Axial-ligand substitution reactions of a head-to-head pivalamidato-bridged Pt(III) binuclear complex bearing equatorial bromide ligands: A mechanistic study

Abstract Axial ligand-substitution reactions of head-to-head (HH) a binuclear pivalamidato-bridged platinum(III) complex bearing equatorial bromide ligands, [(H 2 O)(NH 3 ) 2 Pt(μ-pivalamidato) 2 Pt(Br) 2 (OH 2 )] 2+ ( 1 ), with chloride and bromide ions were thermodynamically and kinetically investigated in acidic aqueous solutions. Reactions of 1 with p -styrenesulfonate and 4-penten-1-ol were also kinetically investigated in order to clarify the reaction mechanisms involving olefins. In contrast to the reactions of the HH tetraammine pivalamidato-bridged platinum(III) binuclear complex, [(H 2 O)(NH 3 ) 2 Pt(μ-pivalamidato) 2 Pt(NH 3 ) 2 (OH 2 )] 4+ ( 2′ ), all substitution processes on 1 involve single-step reactions. The effect of the equatorial halide ligands on the axial ligand substitution reactions of 1 is discussed in relation to 2′ ; the rate-determining first substitution of H 2 O by X − at the Pt(Br 2 O 2 ) site in 1 is followed by a fast second substitution of H 2 O by X − at Pt(N 4 ).
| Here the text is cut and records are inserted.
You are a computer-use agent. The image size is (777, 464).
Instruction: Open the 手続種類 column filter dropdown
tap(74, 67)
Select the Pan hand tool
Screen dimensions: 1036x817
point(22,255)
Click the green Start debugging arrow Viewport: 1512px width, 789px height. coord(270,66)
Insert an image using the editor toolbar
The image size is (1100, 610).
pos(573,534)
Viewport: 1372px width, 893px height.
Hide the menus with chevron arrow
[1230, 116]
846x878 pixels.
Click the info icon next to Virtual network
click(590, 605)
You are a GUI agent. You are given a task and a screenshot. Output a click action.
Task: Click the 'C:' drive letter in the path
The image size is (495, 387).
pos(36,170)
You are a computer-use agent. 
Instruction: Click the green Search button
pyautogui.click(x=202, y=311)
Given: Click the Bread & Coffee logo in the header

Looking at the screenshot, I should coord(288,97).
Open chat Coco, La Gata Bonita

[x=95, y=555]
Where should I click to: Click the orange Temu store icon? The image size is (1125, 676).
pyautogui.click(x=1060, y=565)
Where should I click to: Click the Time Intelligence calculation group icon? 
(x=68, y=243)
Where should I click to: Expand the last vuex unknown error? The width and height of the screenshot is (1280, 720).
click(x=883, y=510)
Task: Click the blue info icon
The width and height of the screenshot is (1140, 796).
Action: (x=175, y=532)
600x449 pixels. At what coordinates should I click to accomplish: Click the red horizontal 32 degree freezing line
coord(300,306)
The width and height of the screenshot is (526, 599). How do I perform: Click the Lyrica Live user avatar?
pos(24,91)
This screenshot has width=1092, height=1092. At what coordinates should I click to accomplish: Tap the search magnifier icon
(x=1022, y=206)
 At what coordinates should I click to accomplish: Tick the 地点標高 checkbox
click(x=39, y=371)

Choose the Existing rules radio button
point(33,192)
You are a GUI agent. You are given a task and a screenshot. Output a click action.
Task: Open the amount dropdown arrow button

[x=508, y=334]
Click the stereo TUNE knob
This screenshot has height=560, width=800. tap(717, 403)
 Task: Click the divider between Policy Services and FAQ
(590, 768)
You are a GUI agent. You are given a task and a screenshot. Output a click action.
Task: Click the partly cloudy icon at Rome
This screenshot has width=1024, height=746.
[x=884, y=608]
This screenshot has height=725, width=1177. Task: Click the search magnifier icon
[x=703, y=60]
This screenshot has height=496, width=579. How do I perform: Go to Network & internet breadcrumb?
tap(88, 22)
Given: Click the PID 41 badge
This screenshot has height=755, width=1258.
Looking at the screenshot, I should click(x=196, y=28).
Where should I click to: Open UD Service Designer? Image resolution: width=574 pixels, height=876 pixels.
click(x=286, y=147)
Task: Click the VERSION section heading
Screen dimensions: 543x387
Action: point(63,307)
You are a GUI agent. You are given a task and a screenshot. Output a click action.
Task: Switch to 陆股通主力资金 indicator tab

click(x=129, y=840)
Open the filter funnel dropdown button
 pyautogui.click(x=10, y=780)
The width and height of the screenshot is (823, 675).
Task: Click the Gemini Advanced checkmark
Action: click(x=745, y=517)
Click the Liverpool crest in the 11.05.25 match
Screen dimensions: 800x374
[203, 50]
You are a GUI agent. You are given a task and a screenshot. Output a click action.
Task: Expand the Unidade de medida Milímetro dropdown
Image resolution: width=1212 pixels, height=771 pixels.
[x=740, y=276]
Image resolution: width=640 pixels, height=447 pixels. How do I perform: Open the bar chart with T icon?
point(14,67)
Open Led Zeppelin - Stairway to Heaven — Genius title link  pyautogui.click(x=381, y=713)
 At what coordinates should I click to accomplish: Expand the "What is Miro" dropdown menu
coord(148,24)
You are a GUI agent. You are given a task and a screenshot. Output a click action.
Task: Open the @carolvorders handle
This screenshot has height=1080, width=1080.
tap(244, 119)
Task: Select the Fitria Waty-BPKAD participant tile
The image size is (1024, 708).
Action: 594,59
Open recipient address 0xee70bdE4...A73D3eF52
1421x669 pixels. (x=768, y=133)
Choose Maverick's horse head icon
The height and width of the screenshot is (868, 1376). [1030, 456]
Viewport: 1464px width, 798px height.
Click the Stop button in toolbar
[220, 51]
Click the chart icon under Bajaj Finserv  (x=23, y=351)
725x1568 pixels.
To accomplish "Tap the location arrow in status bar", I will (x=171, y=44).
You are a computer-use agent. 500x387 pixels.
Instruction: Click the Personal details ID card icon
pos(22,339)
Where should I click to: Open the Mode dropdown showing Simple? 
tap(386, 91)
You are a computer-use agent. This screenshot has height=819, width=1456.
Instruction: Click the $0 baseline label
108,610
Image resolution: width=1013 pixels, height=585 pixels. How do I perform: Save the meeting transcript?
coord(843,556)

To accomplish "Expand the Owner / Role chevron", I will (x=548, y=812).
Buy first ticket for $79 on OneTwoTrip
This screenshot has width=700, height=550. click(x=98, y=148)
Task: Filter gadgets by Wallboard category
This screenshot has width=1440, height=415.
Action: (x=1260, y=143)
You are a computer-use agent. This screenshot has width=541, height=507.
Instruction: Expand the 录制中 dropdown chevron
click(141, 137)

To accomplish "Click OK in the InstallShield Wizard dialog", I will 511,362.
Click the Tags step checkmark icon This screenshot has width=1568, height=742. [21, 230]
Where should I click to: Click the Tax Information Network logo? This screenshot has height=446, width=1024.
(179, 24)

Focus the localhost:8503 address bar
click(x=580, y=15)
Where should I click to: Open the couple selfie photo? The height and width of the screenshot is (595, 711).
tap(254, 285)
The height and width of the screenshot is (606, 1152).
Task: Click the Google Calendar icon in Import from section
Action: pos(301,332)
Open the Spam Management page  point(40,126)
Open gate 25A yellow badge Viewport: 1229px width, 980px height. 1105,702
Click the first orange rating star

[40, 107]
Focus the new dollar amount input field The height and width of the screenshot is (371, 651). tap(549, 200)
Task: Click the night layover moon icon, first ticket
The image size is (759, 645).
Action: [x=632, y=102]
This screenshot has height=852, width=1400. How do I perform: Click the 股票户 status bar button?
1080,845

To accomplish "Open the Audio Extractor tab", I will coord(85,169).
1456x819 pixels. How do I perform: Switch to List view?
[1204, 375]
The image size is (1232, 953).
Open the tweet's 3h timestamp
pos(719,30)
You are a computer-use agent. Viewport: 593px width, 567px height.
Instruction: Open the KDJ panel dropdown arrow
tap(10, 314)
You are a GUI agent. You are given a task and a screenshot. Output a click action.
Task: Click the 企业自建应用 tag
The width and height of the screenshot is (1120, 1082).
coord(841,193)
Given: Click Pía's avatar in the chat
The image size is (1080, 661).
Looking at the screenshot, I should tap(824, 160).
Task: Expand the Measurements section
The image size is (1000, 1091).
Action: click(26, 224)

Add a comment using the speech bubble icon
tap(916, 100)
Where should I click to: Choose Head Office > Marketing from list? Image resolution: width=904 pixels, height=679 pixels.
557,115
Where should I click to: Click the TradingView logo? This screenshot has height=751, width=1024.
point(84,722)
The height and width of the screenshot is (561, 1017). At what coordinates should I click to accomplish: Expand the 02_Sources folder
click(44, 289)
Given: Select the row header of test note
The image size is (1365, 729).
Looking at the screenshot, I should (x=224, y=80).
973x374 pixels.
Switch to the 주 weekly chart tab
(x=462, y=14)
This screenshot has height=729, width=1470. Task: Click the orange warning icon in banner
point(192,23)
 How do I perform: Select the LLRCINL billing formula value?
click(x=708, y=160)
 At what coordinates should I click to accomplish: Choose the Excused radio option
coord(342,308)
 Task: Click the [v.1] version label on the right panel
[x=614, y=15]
In contrast, axial ligand substitution on 2′ by X − proceeds in two consecutive steps. Reactions of 1 with p -styrenesulfonate or 4-penten-1-ol proceed in one step to form only mono-π complexes that are in rapid equilibrium with σ complexes, whereas reactions of 2′ with these olefins proceed in three consecutive steps via di-π complexes. These mechanistic differences are interpreted in terms of enhanced charge localization in the mono-π complexes of 1 ([Pt II (NH 3 ) 2 (μ-pivalamidato) 2 Pt IV (Br) 2 ( p -styrenesulfonate or 4-penten-1-ol)] 2+ ).